= What is required =
The required output is the line that contains "Website (339, 1662)" through the last line of the data, retyped verbatim and with nothing added.
======== Source material ========
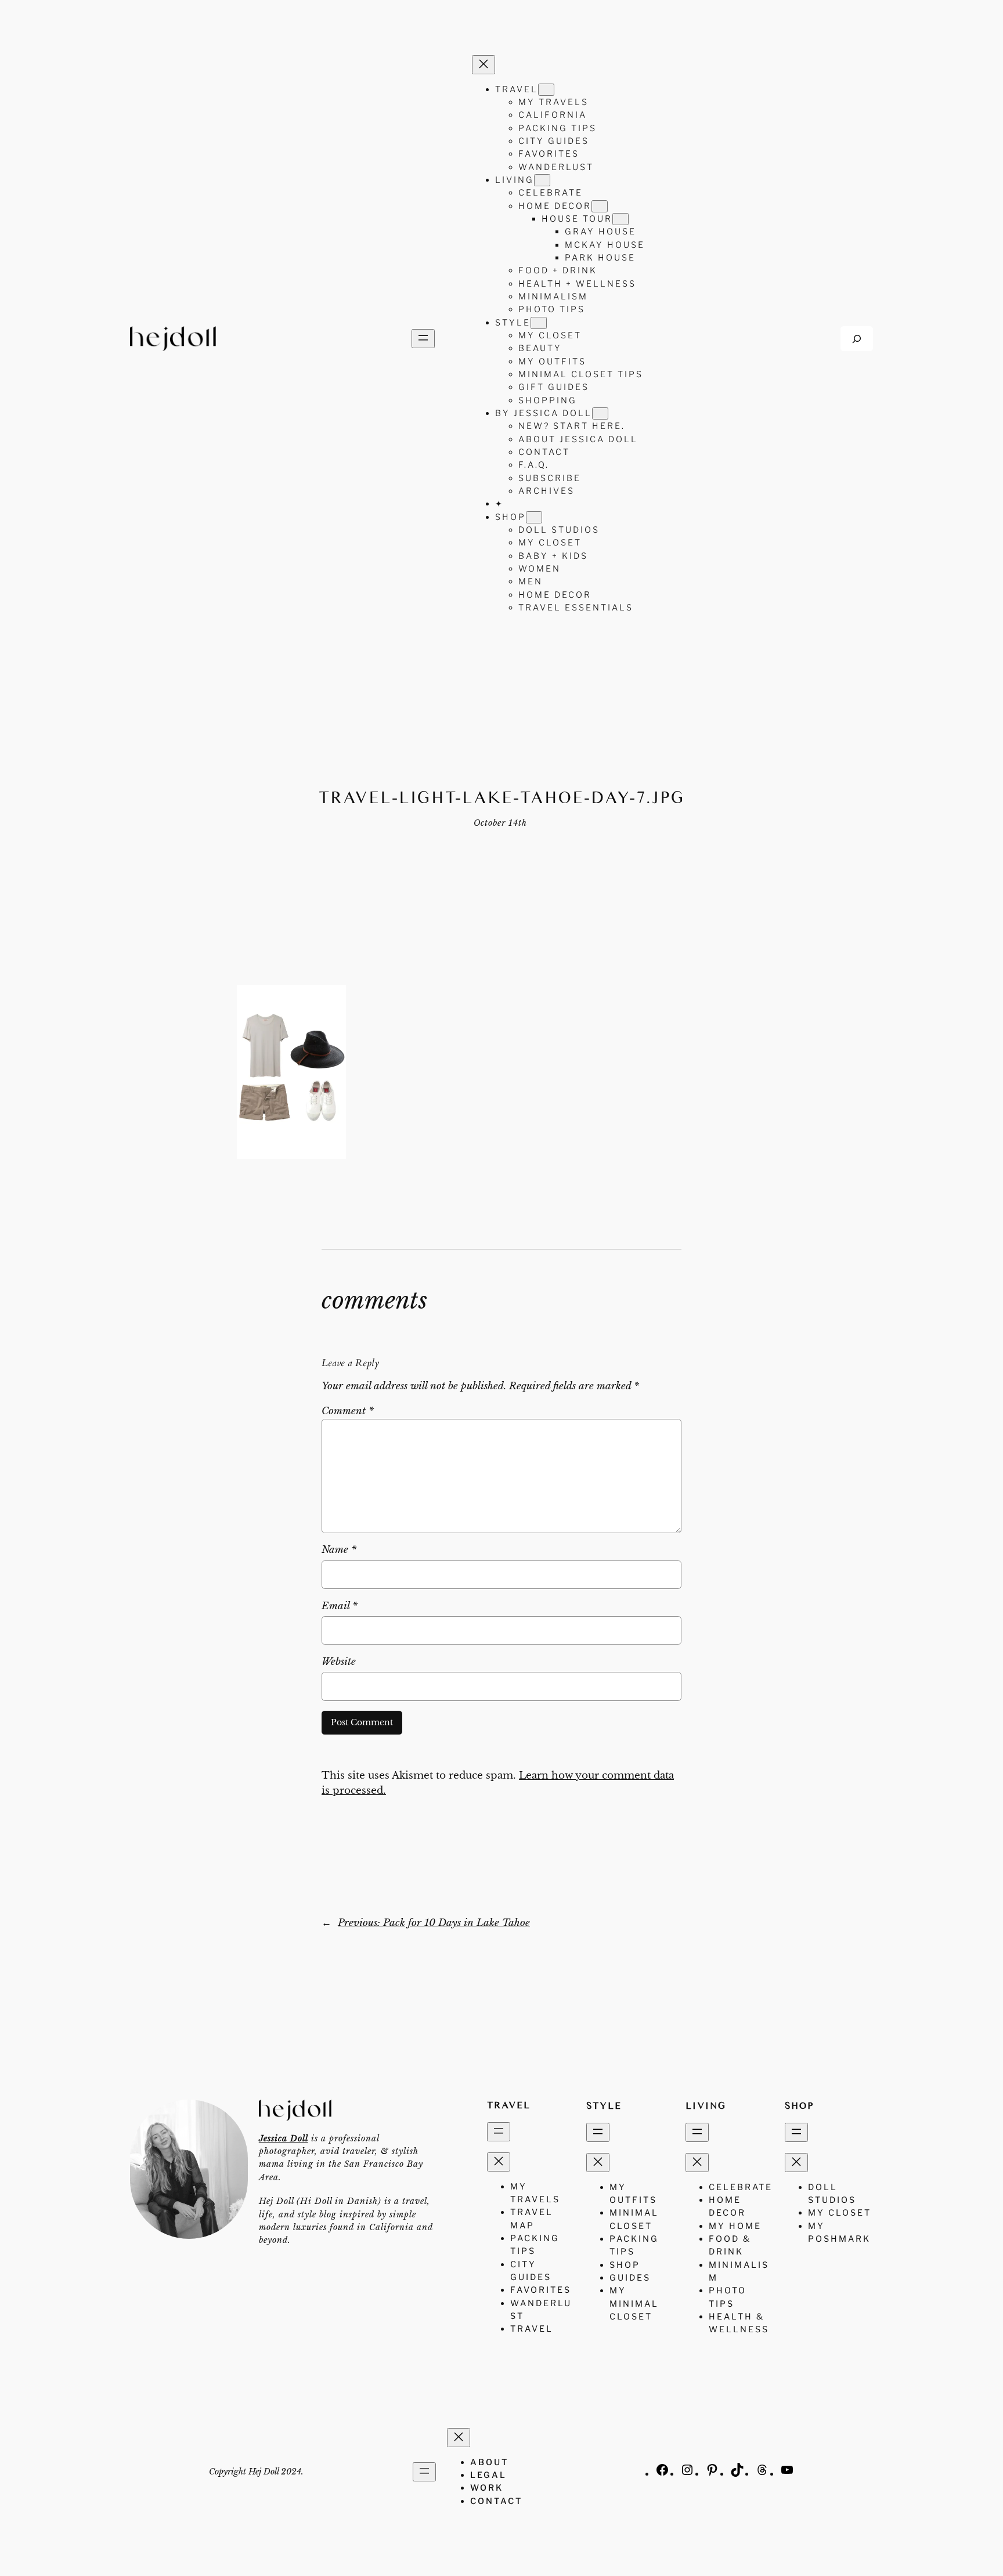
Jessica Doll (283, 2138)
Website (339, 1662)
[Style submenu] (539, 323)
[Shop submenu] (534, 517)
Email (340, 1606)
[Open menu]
========
= Finished exercise =
Website (339, 1662)
[Style submenu] (539, 323)
[Shop submenu] (534, 517)
Email (340, 1606)
[Open menu]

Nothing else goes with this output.